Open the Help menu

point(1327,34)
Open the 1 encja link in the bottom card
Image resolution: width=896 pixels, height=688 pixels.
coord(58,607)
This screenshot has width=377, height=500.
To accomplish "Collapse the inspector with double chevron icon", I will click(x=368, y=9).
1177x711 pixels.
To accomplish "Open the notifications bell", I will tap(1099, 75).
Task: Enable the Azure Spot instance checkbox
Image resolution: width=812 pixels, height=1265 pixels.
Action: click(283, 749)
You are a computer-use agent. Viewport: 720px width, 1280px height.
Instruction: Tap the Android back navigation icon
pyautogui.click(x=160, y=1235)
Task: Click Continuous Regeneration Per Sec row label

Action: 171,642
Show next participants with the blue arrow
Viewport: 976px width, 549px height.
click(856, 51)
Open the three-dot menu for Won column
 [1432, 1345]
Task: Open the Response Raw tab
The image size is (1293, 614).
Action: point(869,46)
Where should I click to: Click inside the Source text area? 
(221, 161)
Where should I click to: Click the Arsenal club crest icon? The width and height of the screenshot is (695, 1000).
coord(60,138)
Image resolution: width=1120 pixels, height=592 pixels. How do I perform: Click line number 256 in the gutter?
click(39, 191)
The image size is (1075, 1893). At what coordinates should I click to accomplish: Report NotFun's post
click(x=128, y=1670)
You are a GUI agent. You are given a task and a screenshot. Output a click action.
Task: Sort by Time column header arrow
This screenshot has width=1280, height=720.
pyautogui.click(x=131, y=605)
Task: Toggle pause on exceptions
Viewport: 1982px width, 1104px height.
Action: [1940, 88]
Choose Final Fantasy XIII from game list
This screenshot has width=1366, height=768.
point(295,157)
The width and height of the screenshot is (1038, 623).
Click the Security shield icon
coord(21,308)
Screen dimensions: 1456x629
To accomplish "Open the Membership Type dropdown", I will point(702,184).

[Stated exercise]: Turn all of the data above into a numbered list, one line per item, and leave out the blank lines.

[Result of the task]:
1. Open the Help menu
2. point(1327,34)
3. Open the 1 encja link in the bottom card
4. Image resolution: width=896 pixels, height=688 pixels.
5. coord(58,607)
6. This screenshot has width=377, height=500.
7. To accomplish "Collapse the inspector with double chevron icon", I will click(x=368, y=9).
8. 1177x711 pixels.
9. To accomplish "Open the notifications bell", I will tap(1099, 75).
10. Task: Enable the Azure Spot instance checkbox
11. Image resolution: width=812 pixels, height=1265 pixels.
12. Action: click(283, 749)
13. You are a computer-use agent. Viewport: 720px width, 1280px height.
14. Instruction: Tap the Android back navigation icon
15. pyautogui.click(x=160, y=1235)
16. Task: Click Continuous Regeneration Per Sec row label
17. Action: 171,642
18. Show next participants with the blue arrow
19. Viewport: 976px width, 549px height.
20. click(856, 51)
21. Open the three-dot menu for Won column
22.  [1432, 1345]
23. Task: Open the Response Raw tab
24. The image size is (1293, 614).
25. Action: point(869,46)
26. Where should I click to: Click inside the Source text area? 
27. (221, 161)
28. Where should I click to: Click the Arsenal club crest icon? The width and height of the screenshot is (695, 1000).
29. coord(60,138)
30. Image resolution: width=1120 pixels, height=592 pixels. How do I perform: Click line number 256 in the gutter?
31. click(39, 191)
32. The image size is (1075, 1893). At what coordinates should I click to accomplish: Report NotFun's post
33. click(x=128, y=1670)
34. You are a GUI agent. You are given a task and a screenshot. Output a click action.
35. Task: Sort by Time column header arrow
36. This screenshot has width=1280, height=720.
37. pyautogui.click(x=131, y=605)
38. Task: Toggle pause on exceptions
39. Viewport: 1982px width, 1104px height.
40. Action: [1940, 88]
41. Choose Final Fantasy XIII from game list
42. This screenshot has width=1366, height=768.
43. point(295,157)
44. The width and height of the screenshot is (1038, 623).
45. Click the Security shield icon
46. coord(21,308)
47. Screen dimensions: 1456x629
48. To accomplish "Open the Membership Type dropdown", I will point(702,184).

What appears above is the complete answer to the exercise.